**YOUR INSTRUCTIONS**: Could you retype the records word for word, from their first line through the line containing "This screenshot has height=1037, width=1843.", with that line included?

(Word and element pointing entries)
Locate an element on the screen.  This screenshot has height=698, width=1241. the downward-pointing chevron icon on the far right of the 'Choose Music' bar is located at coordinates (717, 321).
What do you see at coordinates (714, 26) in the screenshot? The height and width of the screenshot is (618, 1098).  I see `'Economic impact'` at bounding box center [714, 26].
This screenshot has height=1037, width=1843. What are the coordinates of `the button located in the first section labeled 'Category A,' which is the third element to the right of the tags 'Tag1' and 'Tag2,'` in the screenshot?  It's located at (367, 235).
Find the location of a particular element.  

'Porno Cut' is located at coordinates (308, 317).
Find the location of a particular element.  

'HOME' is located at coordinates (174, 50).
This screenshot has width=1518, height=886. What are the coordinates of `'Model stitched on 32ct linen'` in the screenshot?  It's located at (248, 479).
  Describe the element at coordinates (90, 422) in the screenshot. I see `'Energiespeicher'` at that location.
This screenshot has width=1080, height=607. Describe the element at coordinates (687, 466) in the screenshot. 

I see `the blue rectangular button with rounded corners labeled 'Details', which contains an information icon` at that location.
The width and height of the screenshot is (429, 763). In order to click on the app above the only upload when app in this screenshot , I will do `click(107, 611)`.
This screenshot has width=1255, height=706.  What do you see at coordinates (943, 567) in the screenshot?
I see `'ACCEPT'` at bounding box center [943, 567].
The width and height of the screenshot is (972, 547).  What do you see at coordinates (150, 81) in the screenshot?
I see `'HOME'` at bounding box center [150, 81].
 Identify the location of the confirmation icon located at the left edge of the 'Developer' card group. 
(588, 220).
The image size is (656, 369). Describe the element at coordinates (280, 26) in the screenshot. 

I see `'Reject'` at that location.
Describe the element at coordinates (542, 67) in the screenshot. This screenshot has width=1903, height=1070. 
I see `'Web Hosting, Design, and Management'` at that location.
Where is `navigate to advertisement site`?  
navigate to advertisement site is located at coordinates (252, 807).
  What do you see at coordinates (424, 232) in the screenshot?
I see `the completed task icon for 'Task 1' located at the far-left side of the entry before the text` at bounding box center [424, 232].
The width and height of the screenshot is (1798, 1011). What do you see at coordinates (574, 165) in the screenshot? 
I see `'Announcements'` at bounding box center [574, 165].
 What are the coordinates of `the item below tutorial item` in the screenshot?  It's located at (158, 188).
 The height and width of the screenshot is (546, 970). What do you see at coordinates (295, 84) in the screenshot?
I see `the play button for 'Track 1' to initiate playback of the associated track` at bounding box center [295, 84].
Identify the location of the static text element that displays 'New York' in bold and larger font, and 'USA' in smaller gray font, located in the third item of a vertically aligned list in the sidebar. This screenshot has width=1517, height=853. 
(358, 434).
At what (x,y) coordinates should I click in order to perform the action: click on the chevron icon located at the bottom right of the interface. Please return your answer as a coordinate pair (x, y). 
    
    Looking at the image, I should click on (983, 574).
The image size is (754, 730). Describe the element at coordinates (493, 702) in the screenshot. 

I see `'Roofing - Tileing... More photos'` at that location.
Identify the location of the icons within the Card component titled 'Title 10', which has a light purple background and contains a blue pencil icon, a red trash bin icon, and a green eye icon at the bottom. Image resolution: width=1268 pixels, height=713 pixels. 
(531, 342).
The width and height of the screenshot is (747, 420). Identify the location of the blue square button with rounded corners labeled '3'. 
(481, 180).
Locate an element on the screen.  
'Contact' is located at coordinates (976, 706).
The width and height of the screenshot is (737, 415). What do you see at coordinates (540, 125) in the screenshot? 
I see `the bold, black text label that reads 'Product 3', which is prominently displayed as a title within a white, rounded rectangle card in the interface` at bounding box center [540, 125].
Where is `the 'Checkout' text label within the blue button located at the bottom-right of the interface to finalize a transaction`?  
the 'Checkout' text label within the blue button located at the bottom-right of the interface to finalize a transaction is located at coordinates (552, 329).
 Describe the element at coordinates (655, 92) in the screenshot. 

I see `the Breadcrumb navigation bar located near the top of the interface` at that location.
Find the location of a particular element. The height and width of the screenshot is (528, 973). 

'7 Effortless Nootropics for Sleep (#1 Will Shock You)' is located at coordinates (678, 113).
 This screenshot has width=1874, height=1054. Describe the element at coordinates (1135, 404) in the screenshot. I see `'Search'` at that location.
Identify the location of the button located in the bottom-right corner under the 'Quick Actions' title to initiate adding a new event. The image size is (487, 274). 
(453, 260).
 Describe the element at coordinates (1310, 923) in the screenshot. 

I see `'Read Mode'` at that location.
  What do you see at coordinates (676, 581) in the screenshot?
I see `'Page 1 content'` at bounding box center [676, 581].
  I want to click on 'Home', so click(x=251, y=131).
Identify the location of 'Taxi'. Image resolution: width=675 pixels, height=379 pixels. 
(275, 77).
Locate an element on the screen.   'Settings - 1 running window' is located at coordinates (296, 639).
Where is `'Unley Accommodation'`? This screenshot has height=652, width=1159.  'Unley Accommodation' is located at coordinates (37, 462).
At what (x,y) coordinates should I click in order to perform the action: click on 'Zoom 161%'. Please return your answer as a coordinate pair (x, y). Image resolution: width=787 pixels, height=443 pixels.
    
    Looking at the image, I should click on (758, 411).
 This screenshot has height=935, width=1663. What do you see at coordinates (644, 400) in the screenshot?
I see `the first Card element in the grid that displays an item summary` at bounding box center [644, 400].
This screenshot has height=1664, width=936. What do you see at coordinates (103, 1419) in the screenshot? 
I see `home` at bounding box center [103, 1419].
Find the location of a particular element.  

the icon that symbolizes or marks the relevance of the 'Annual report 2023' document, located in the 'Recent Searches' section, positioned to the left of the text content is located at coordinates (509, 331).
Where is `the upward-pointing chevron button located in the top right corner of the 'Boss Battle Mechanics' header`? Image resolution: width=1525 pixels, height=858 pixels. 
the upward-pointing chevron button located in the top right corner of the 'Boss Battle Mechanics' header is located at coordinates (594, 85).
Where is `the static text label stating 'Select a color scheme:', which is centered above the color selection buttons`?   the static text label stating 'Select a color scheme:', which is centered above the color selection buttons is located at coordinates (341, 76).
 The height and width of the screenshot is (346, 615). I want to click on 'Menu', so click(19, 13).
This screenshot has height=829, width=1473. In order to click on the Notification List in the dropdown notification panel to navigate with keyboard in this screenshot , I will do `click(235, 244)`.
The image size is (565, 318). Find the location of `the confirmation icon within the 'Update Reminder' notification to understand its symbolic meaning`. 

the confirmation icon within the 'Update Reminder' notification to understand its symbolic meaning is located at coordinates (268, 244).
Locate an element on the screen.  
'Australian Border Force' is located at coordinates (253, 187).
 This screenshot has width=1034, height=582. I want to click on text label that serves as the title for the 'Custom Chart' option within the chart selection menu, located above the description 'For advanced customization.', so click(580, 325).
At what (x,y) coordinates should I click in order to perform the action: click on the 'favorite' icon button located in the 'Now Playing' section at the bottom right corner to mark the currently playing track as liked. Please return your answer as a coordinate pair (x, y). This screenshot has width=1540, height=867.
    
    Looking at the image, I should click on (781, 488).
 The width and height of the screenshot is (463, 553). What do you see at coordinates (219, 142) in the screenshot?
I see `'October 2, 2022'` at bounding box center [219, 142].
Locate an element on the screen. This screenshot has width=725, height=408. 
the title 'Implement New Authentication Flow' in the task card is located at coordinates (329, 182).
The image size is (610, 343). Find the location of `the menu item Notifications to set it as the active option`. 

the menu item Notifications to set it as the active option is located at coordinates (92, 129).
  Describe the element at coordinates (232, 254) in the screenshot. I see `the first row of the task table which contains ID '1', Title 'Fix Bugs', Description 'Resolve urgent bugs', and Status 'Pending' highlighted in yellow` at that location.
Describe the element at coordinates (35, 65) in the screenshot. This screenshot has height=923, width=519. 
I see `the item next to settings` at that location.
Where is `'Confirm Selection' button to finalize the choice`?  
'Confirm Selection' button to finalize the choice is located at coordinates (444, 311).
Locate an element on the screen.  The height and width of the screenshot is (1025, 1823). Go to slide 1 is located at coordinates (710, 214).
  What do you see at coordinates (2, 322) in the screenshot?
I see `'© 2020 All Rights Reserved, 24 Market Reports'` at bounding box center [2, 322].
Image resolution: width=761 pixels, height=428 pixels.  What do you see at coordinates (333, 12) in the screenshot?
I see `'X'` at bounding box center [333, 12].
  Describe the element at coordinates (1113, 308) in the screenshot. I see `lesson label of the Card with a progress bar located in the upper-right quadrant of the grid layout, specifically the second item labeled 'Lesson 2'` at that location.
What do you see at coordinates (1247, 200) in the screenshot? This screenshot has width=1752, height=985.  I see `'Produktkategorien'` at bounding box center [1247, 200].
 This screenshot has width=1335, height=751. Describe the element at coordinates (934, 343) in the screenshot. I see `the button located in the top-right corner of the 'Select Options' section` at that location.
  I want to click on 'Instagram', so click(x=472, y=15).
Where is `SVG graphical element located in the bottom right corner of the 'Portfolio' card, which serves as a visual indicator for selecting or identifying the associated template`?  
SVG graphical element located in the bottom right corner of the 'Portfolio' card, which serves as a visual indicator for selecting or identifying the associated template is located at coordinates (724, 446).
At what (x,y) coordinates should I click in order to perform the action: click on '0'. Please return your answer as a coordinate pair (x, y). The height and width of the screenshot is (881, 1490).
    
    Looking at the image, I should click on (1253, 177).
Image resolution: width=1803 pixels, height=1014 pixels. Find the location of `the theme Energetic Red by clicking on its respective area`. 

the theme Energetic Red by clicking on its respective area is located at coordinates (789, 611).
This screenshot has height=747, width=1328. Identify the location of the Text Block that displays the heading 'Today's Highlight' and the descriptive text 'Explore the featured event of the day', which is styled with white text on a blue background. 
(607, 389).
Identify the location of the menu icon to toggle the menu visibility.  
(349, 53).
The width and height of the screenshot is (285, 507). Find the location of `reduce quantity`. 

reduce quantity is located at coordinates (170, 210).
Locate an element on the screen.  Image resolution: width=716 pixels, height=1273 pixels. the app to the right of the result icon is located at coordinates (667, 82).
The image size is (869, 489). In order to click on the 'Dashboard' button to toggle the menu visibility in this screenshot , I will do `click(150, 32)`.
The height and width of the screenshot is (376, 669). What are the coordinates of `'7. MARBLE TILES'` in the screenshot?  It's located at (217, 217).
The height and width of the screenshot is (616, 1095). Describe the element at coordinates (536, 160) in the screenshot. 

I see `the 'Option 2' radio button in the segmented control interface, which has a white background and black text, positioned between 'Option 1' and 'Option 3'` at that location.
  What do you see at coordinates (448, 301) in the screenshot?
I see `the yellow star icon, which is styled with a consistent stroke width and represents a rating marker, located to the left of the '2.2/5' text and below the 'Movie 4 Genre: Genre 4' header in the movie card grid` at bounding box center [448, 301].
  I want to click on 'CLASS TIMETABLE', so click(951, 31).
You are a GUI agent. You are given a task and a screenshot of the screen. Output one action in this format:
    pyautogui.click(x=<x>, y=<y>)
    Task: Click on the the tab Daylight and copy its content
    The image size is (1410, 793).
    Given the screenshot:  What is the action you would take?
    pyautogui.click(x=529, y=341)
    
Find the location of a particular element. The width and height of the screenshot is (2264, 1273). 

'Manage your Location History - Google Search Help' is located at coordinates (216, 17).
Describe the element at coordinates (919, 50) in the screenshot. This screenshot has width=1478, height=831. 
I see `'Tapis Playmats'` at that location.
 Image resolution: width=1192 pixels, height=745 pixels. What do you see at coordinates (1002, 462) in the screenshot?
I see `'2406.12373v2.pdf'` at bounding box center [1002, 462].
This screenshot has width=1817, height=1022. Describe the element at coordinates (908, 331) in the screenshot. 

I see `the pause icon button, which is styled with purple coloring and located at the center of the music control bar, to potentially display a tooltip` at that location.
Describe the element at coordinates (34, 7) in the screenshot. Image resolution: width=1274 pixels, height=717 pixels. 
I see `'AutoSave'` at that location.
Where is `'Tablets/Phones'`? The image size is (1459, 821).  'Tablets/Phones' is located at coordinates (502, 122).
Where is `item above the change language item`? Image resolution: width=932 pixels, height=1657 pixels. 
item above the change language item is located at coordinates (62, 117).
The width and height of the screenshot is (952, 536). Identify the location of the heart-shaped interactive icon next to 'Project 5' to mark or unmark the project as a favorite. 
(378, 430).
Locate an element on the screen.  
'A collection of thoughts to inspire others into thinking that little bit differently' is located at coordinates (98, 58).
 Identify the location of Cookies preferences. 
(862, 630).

**SOLVED PROBLEM**:
Locate an element on the screen.  This screenshot has height=698, width=1241. the downward-pointing chevron icon on the far right of the 'Choose Music' bar is located at coordinates (717, 321).
What do you see at coordinates (714, 26) in the screenshot? The height and width of the screenshot is (618, 1098).  I see `'Economic impact'` at bounding box center [714, 26].
This screenshot has height=1037, width=1843. What are the coordinates of `the button located in the first section labeled 'Category A,' which is the third element to the right of the tags 'Tag1' and 'Tag2,'` in the screenshot?  It's located at (367, 235).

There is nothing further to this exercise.